# Unit 1 Assignment: The Model Benchmark Challenge

**Objective**: Evaluate architectural differences between BERT, RoBERTa, and BART by forcing them to perform tasks they might not be designed for.

**Models to Test**:
1. **BERT** (`bert-base-uncased`): Encoder-only
2. **RoBERTa** (`roberta-base`): Encoder-only
3. **BART** (`facebook/bart-base`): Encoder-Decoder

In [1]:
# @title Student Details
print("Notebook Submission by: Musharraf-PES2UG23CS915")

Notebook Submission by: Musharraf-PES2UG23CS915


In [3]:
import torch, transformers, tensorflow
print("torch:", torch.__version__)
print("transformers:", transformers.__version__)
print("tensorflow:", tensorflow.__version__)
print("GPU available:", torch.cuda.is_available())


torch: 2.9.0+cpu
transformers: 4.57.6
tensorflow: 2.19.0
GPU available: False


In [2]:
# @title Install & Import Dependencies
# !pip install transformers torch sentencepiece

from transformers import pipeline, set_seed
import torch
import warnings

# Suppress warnings for cleaner output
warnings.filterwarnings("ignore")



In [4]:
# List of models to benchmark
models_to_test = [
    "bert-base-uncased",
    "roberta-base",
    "facebook/bart-base"
]

## Experiment 1: Text Generation

**Task**: Generate text using the prompt: `"The future of Artificial Intelligence is"`
**Hypothesis**: Encoder-only models (BERT, RoBERTa) differ from Encoder-Decoder (BART).

In [6]:
print("=== Experiment 1: Text Generation ===\n")
prompt = "The future of Artificial Intelligence is"

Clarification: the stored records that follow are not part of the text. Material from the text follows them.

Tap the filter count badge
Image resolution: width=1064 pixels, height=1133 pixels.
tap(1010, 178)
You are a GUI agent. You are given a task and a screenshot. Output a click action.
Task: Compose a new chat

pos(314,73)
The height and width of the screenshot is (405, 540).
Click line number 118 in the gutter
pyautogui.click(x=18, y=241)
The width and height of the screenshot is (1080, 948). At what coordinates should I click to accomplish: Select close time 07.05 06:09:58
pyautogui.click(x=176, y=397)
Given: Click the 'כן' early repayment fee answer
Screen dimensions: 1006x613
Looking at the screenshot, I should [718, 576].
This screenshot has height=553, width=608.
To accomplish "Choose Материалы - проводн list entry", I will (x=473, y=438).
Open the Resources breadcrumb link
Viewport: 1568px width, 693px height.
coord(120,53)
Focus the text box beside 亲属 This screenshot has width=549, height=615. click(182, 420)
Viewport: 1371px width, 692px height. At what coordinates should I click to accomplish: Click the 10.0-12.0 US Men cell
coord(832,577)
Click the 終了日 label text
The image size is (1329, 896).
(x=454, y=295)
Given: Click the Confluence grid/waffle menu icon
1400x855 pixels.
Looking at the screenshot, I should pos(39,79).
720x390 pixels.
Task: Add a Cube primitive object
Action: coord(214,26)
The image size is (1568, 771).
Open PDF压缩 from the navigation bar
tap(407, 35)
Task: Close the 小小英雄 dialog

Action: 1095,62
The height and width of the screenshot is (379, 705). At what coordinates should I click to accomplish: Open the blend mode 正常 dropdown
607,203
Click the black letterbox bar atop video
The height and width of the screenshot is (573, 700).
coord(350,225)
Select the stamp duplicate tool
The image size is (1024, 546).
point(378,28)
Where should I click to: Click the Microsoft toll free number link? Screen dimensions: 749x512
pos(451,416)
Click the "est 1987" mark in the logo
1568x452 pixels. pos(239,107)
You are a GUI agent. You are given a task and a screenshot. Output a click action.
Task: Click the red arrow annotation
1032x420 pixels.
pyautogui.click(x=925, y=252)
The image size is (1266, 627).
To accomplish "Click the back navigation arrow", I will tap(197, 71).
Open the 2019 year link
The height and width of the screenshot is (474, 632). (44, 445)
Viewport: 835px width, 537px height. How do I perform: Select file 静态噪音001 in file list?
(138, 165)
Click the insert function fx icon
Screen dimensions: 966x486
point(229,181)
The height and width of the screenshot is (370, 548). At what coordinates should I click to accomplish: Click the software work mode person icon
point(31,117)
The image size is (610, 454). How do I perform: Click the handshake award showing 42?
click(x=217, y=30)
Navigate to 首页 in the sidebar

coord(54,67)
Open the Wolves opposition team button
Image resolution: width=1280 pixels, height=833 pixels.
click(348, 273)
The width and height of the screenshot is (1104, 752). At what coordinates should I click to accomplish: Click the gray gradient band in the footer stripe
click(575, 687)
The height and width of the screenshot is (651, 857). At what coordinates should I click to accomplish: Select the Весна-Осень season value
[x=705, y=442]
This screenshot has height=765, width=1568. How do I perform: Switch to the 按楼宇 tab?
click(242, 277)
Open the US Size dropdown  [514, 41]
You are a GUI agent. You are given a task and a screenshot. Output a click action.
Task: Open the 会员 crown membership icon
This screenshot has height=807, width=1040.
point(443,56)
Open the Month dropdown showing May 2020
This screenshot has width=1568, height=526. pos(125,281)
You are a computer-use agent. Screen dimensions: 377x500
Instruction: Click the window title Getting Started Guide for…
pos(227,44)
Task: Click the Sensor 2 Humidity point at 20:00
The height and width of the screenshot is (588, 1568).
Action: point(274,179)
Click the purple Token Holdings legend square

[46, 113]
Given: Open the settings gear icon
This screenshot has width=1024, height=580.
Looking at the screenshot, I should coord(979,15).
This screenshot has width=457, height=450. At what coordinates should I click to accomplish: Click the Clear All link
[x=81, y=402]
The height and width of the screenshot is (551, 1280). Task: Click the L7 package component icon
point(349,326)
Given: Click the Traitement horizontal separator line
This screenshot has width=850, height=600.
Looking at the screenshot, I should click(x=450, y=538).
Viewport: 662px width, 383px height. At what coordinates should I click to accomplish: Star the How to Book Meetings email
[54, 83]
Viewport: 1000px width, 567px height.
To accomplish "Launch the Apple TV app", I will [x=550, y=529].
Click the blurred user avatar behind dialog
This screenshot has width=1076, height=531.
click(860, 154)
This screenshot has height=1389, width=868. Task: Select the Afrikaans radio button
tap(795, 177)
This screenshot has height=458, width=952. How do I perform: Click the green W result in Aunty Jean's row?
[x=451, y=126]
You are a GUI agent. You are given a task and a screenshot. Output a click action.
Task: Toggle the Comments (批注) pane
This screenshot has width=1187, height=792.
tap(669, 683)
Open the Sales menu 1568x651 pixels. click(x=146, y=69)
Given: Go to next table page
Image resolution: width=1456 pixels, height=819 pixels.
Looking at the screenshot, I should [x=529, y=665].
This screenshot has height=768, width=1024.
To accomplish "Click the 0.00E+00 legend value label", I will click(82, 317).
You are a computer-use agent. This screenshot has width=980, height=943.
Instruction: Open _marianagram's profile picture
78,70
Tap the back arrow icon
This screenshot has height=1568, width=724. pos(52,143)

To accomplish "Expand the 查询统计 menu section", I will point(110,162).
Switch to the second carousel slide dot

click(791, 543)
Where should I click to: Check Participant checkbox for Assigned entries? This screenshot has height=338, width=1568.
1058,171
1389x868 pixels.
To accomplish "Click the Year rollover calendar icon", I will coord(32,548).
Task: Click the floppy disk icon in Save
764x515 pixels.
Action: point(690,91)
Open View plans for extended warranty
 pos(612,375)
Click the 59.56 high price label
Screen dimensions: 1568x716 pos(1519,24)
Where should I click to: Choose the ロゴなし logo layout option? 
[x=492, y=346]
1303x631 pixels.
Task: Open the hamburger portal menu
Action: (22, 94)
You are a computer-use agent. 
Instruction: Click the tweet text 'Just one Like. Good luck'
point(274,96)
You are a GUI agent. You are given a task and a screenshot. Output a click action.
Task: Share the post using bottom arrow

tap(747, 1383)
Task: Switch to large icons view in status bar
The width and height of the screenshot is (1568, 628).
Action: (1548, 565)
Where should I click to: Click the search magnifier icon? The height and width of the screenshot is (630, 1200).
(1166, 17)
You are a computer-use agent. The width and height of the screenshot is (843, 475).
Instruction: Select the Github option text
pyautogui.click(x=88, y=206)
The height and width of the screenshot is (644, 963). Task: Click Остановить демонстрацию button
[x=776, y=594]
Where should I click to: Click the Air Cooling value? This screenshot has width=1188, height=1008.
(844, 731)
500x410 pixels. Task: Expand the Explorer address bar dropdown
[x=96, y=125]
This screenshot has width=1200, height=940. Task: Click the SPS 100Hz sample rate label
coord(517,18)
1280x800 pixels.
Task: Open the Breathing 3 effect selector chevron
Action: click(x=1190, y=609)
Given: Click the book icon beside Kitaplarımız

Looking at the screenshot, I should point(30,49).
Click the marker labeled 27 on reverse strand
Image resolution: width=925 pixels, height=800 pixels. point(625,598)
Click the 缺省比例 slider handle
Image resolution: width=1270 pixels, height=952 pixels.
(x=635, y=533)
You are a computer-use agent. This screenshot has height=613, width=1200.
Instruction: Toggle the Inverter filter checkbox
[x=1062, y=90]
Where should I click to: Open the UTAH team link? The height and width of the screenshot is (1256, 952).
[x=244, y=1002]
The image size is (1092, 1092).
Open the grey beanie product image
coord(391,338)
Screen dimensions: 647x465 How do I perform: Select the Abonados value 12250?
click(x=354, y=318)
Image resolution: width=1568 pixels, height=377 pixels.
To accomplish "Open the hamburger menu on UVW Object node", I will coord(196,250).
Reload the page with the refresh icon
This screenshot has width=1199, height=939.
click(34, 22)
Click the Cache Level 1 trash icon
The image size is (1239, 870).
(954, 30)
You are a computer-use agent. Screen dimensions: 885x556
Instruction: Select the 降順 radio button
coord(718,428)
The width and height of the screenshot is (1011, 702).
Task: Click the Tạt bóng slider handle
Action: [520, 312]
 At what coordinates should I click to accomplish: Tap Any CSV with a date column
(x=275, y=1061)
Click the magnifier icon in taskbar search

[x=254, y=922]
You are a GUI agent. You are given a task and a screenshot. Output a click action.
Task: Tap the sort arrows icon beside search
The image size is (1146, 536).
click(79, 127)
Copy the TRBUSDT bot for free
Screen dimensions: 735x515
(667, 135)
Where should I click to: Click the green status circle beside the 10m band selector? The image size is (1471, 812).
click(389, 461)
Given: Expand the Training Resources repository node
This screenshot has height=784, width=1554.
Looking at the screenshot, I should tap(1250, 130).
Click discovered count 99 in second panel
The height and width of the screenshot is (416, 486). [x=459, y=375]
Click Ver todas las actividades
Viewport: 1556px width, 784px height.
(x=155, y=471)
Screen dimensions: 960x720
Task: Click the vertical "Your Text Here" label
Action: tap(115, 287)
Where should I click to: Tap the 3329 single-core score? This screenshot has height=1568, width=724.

for model_name in models_to_test:
    print(f"\n--- Testing Model: {model_name} ---")
    try:
        # Initialize pipeline for text generation
        # Validating if the model supports generation might be handled by the pipeline or throw validation errors
        generator = pipeline('text-generation', model=model_name)

        result = generator(prompt, max_new_tokens=500, num_return_sequences=1, truncation=True)
        print(f"Result: {result[0]['generated_text']}")

    except Exception as e:
        print(f"FAILED / ERROR: {str(e)}")
        print("Observation: Model might not support text-generation or has no causal head.")

If you want to use `BertLMHeadModel` as a standalone, add `is_decoder=True.`


=== Experiment 1: Text Generation ===


--- Testing Model: bert-base-uncased ---


Device set to use cpu
If you want to use `RobertaLMHeadModel` as a standalone, add `is_decoder=True.`


Result: The future of Artificial Intelligence is....................................................................................................................................................................................................................................................................................................................................................................................................................................................................................................................

--- Testing Model: roberta-base ---


Device set to use cpu


Result: The future of Artificial Intelligence is

--- Testing Model: facebook/bart-base ---


Some weights of BartForCausalLM were not initialized from the model checkpoint at facebook/bart-base and are newly initialized: ['lm_head.weight', 'model.decoder.embed_tokens.weight']
You should probably TRAIN this model on a down-stream task to be able to use it for predictions and inference.
Device set to use cpu
Asking to truncate to max_length but no maximum length is provided and the model has no predefined maximum length. Default to no truncation.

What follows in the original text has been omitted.